What you will do
- A) In the Thanksgiving stories, how long did the neighbor say to cook the turkey in the hot oil?
- B) Transcribe the part of the Thanksgiving stories that opens with the words containing "Lauren L. from" and closes with "in our way!".
- C) In the Thanksgiving stories, list every amount of time or distance given in the story by Chris W.

___ Reading text

Lauren L. from Newark
One Thanksgiving, my dad put the turkey in the sink in the in-law suite where my grandmother stayed. It was on the other side of the house. He filled up the sink so that the turkey would be perfectly defrosted for Thanksgiving. The next morning, he went to check on the turkey and realized he had left the water running the whole night and had flooded the entire kitchen! But the turkey was still good to go and a little water didn't get in our way!



Chris W. from West Chester
About ten years ago, my folks flew into town from the west coast for Thanksgiving. My father's favorite food is turkey and we decided to give him his first taste of fried turkey. My neighbor had a turkey fryer and was experienced, so they were invited as well. As we were heating up the oil, my neighbor's son slammed his finger in the door and cut off the tip. He needed to be rushed to the hospital. My neighbor (in a rush) told me to put the turkey in the oil when it got hot and cook it for half an hour. I waited until the oil had vapor coming off it, lifted the lid and dropped the turkey in the fryer. In the process, the vapors ignited shooting flames 10 feet in the air and the oil splashed the side of the house and started the brick flaming (you're supposed to put the turkey in the oil slowly). I grabbed the top of the pot, quickly dropped it on the pot, and shut the gas valve. This killed the flames. The brick stopped flaming once the oil was consumed - but we never got the stain off. For my effort, I lost my eyebrows and most of the hair on my arms (not an Ideal Image treatment moment). Fifteen minutes later we had "blackened" fried turkey for our Thanksgiving meal.

______
___ Input data

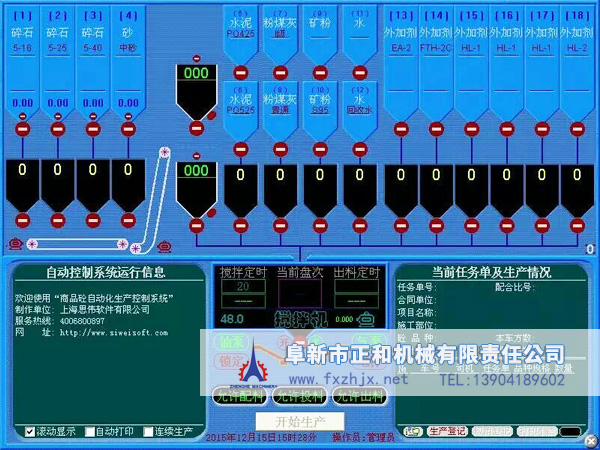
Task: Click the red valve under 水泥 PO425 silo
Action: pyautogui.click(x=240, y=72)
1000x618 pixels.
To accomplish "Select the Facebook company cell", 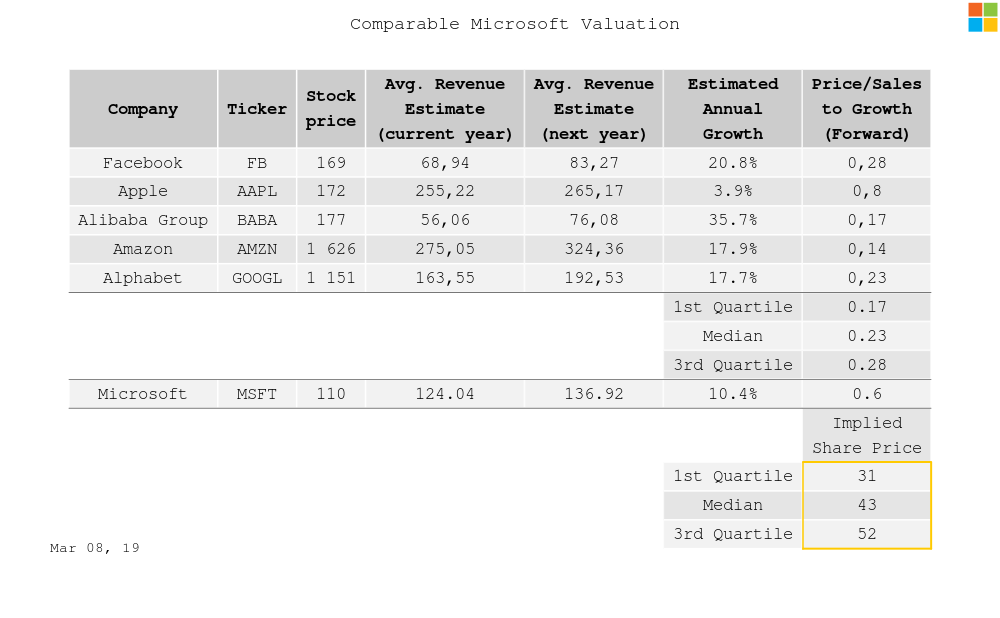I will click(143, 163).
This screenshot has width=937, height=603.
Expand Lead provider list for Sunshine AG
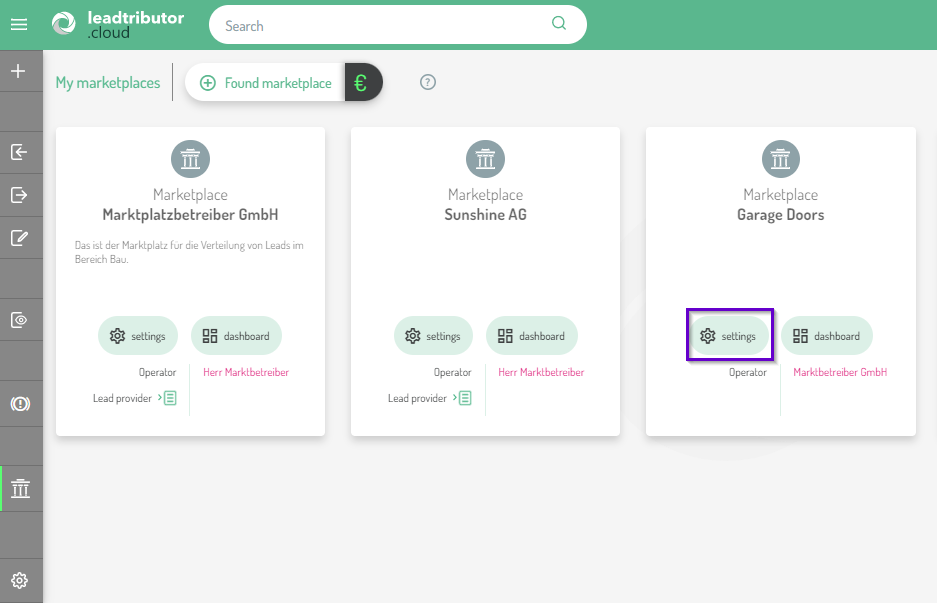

______
___ Input data

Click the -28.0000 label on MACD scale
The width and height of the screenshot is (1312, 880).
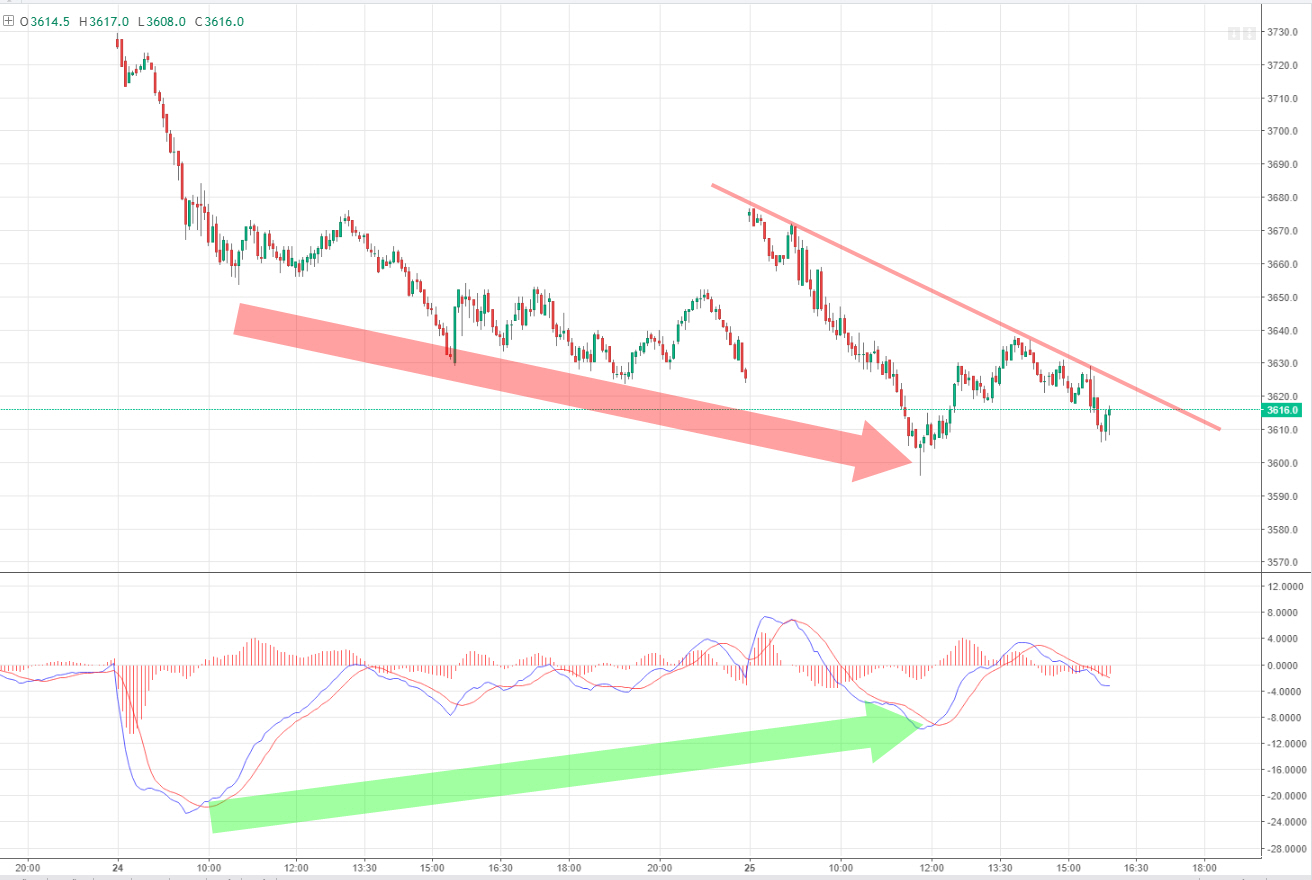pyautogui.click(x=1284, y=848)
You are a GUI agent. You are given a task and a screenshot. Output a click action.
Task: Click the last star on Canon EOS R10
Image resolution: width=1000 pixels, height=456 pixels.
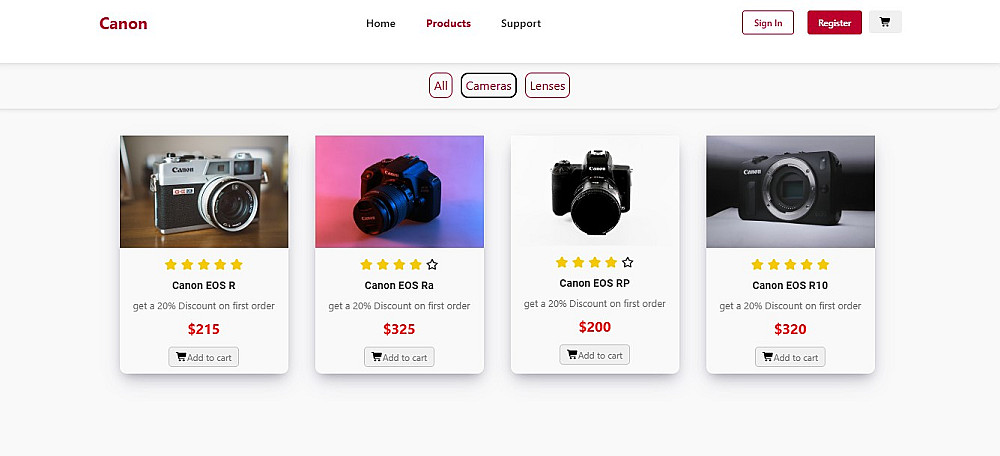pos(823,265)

______

Results for each task
- A) Half an hour.

- B)
Lauren L. from Newark
One Thanksgiving, my dad put the turkey in the sink in the in-law suite where my grandmother stayed. It was on the other side of the house. He filled up the sink so that the turkey would be perfectly defrosted for Thanksgiving. The next morning, he went to check on the turkey and realized he had left the water running the whole night and had flooded the entire kitchen! But the turkey was still good to go and a little water didn't get in our way!

- C)
About ten years
Half an hour
10 feet
Fifteen minutes